Rewrite the rows below with every "screenshot" changed to "screen capture" and nothing else altered. Omit the pictures from your output.

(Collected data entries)
::::

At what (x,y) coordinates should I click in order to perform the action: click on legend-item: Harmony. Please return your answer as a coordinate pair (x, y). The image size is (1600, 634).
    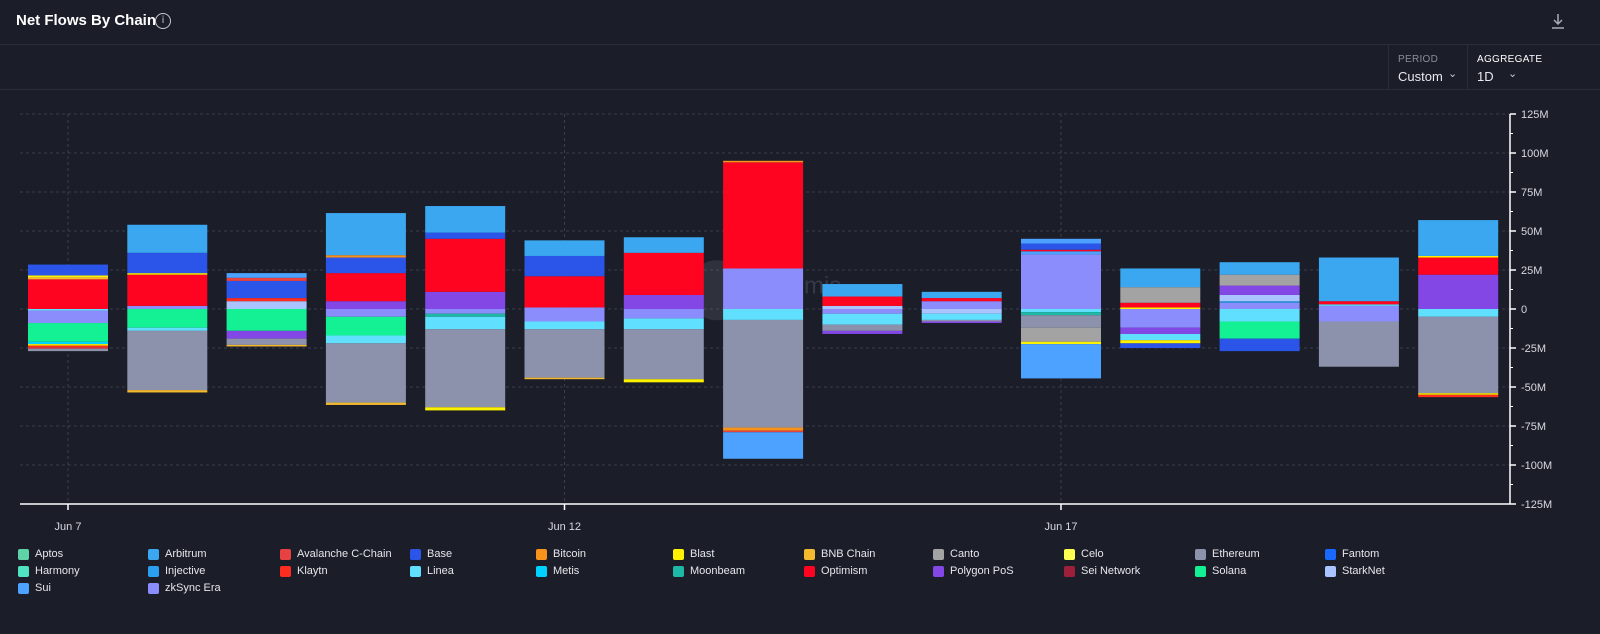
    Looking at the image, I should click on (49, 571).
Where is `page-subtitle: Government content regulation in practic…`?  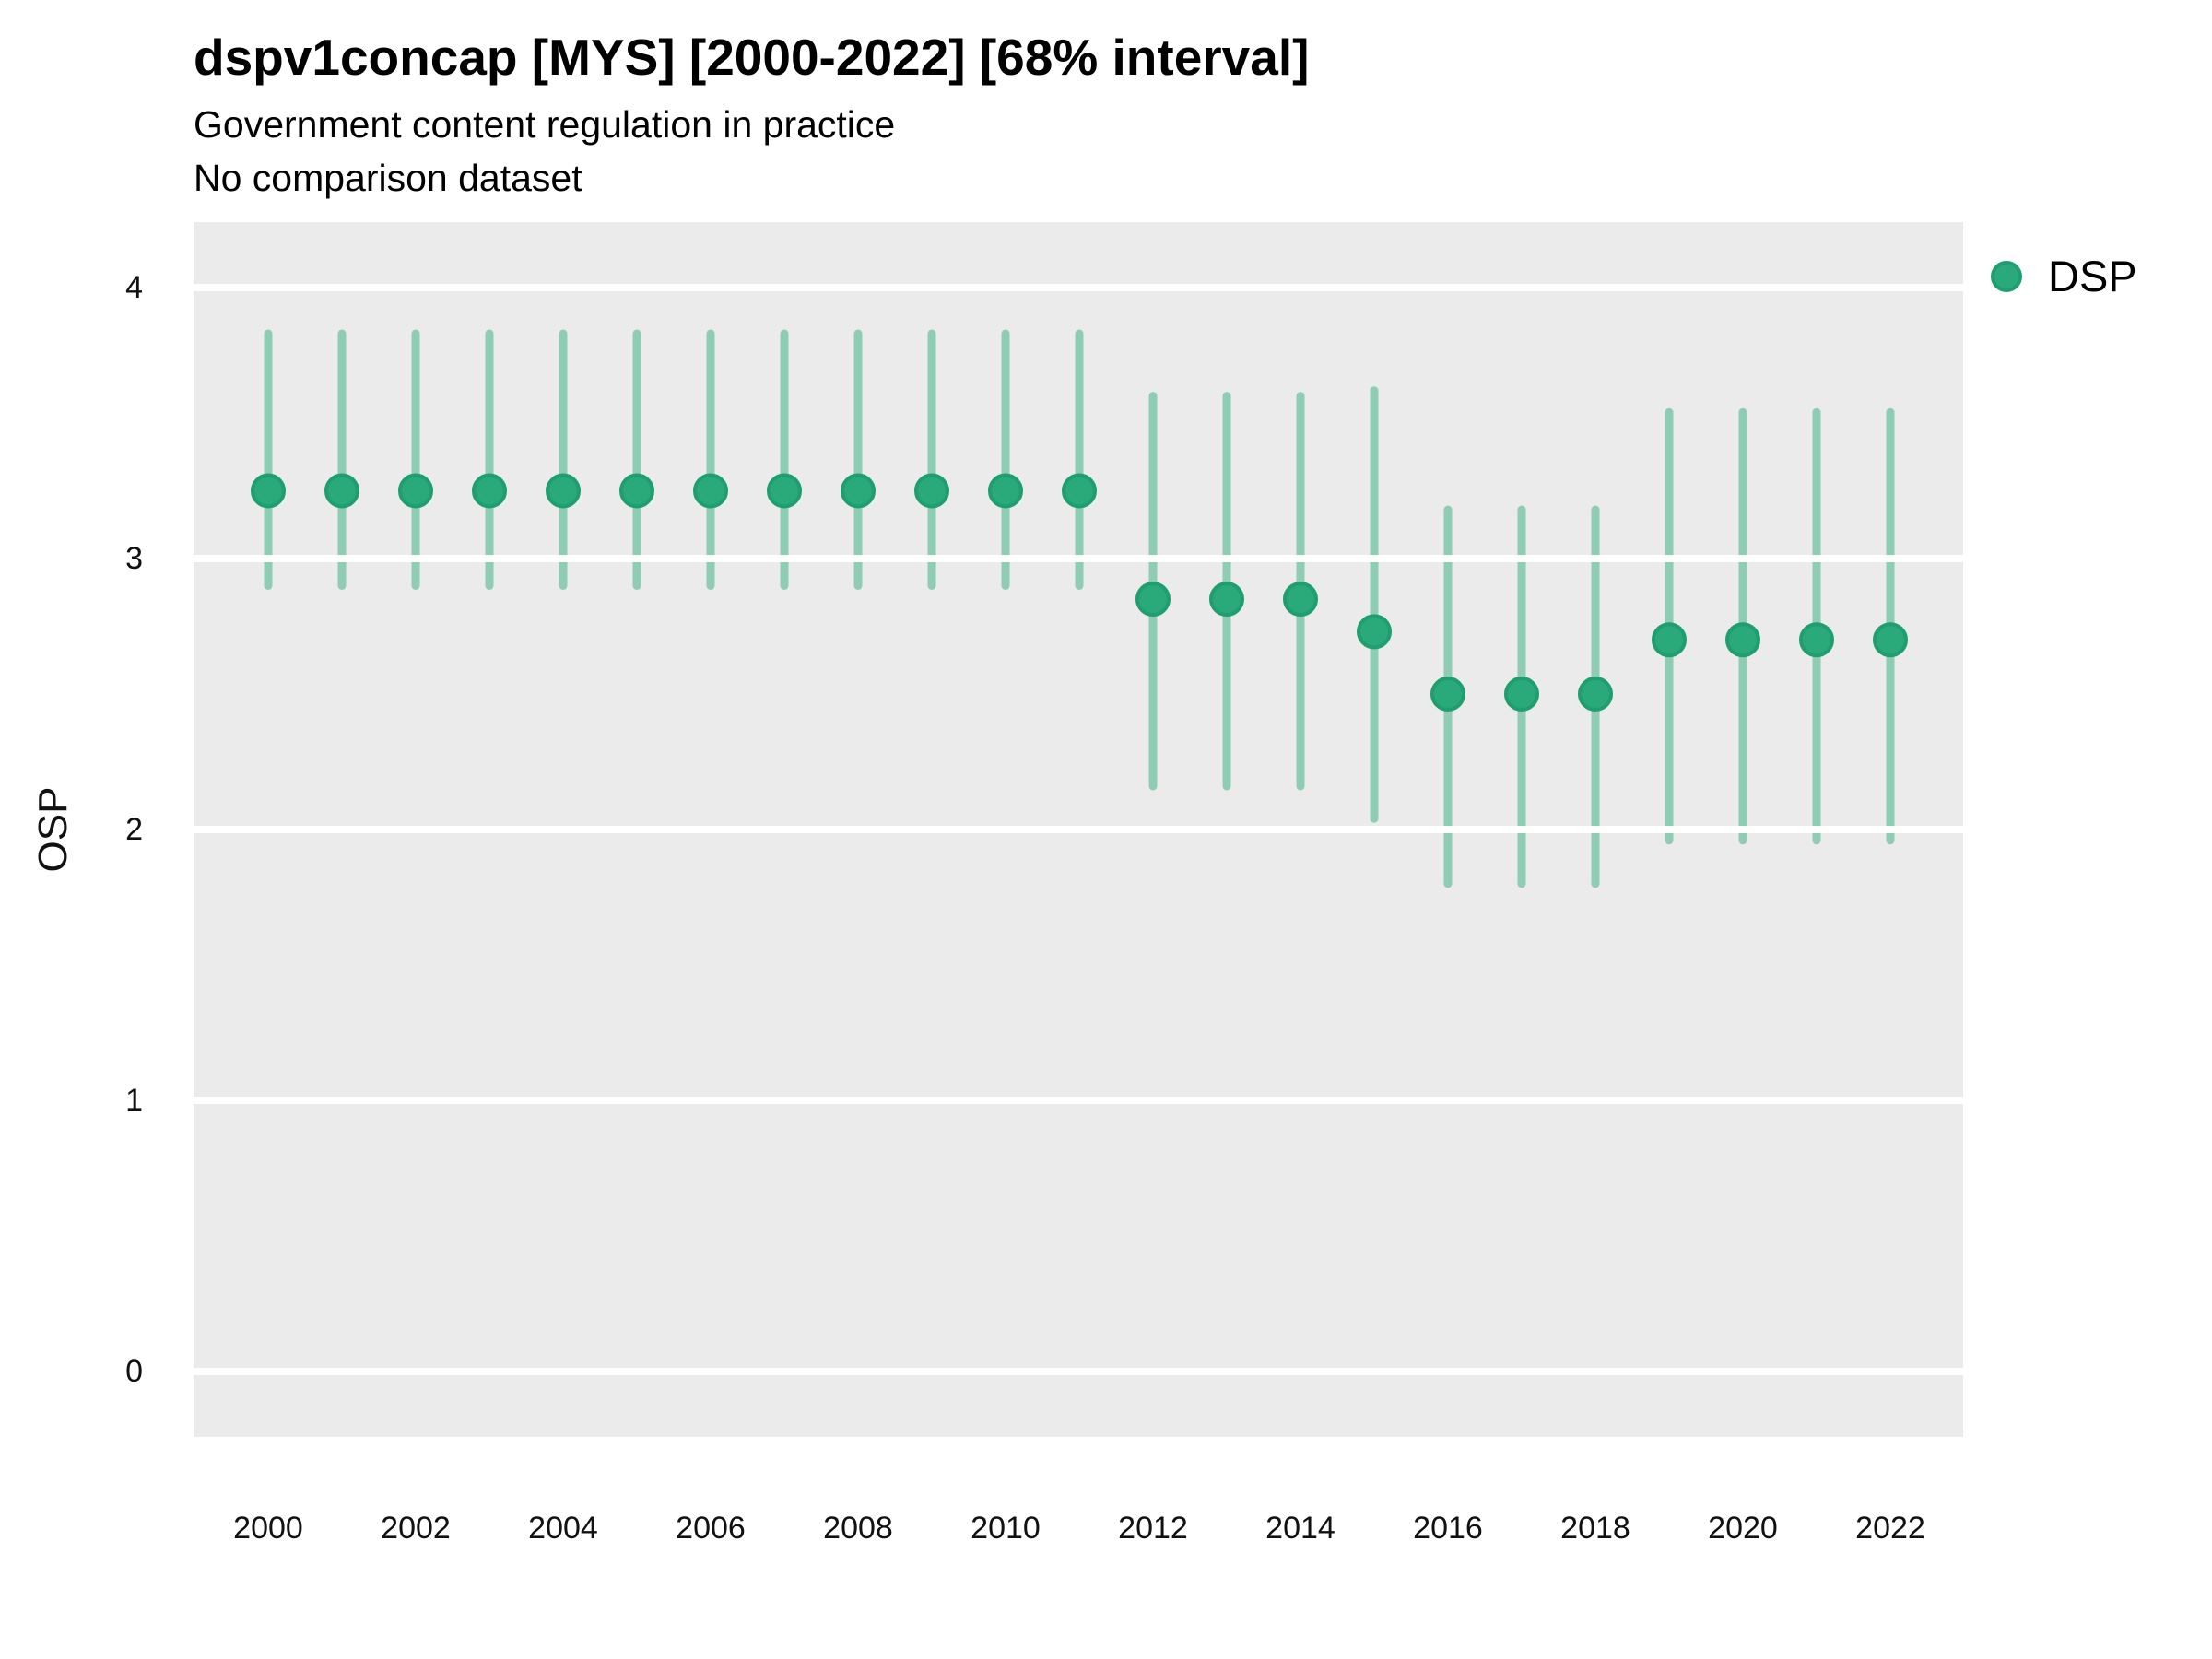
page-subtitle: Government content regulation in practic… is located at coordinates (545, 124).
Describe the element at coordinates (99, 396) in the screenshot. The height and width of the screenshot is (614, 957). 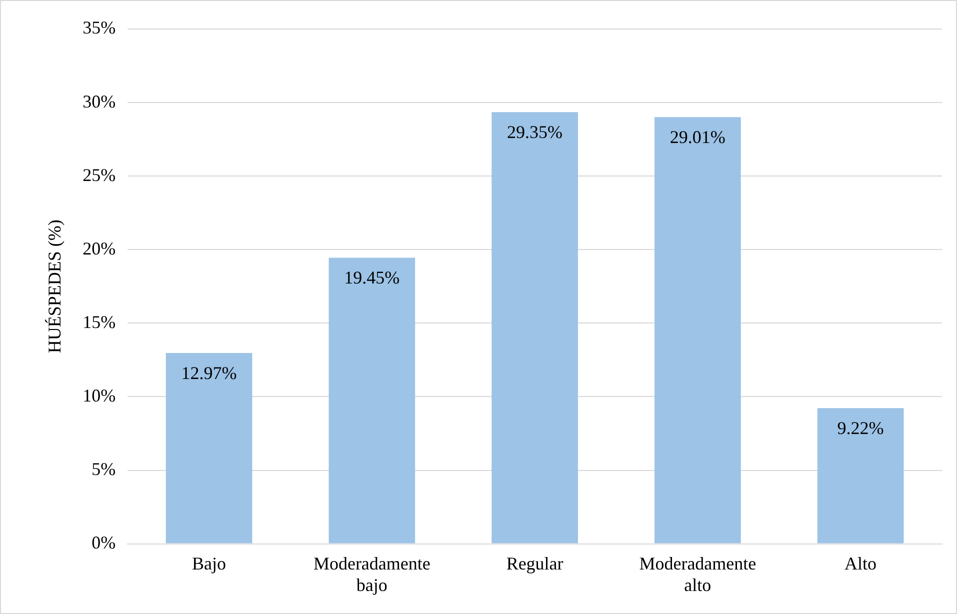
I see `y-tick-label: 10%` at that location.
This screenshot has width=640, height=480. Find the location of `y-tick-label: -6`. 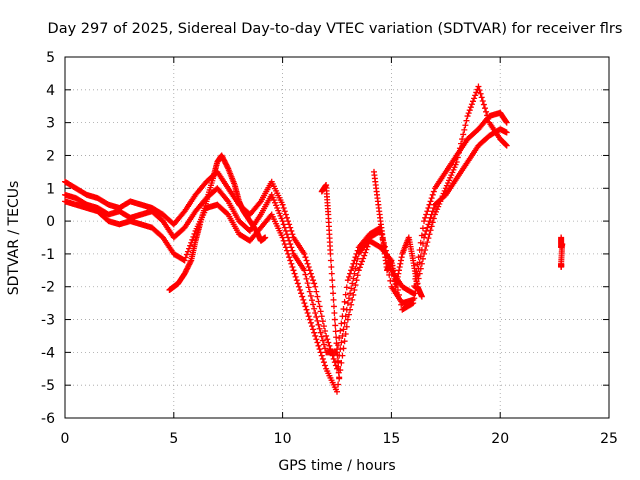

y-tick-label: -6 is located at coordinates (48, 419).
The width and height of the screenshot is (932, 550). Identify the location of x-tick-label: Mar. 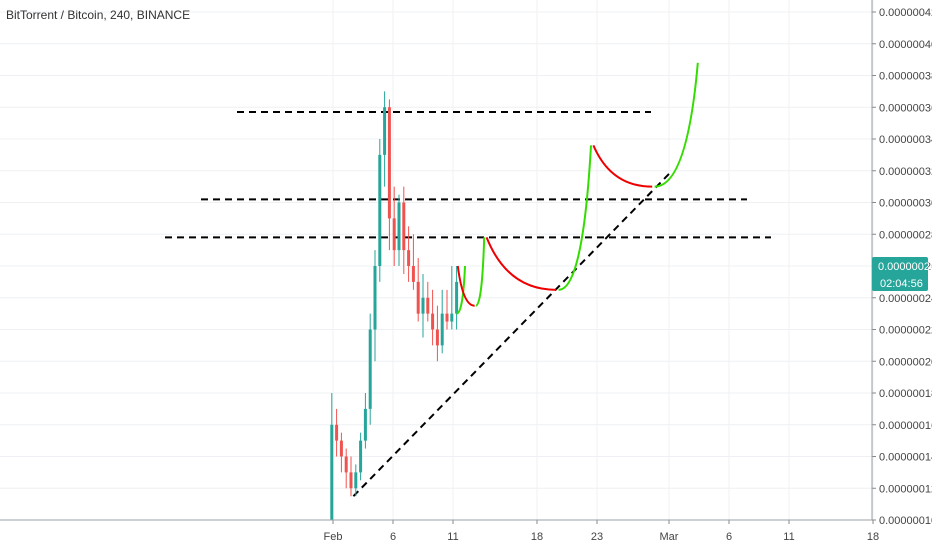
(670, 537).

::::

_SOLUTION_:
At what (x,y) coordinates should I click in order to perform the action: click on legend-item: Harmony. Please return your answer as a coordinate pair (x, y). The image size is (1600, 634).
    Looking at the image, I should click on (49, 571).
Where is `page-subtitle: Government content regulation in practic…`?  
page-subtitle: Government content regulation in practic… is located at coordinates (545, 124).
Describe the element at coordinates (99, 396) in the screen capture. The height and width of the screen capture is (614, 957). 
I see `y-tick-label: 10%` at that location.
This screen capture has width=640, height=480. Find the location of `y-tick-label: -6`. 

y-tick-label: -6 is located at coordinates (48, 419).
The width and height of the screen capture is (932, 550). Identify the location of x-tick-label: Mar. 
(670, 537).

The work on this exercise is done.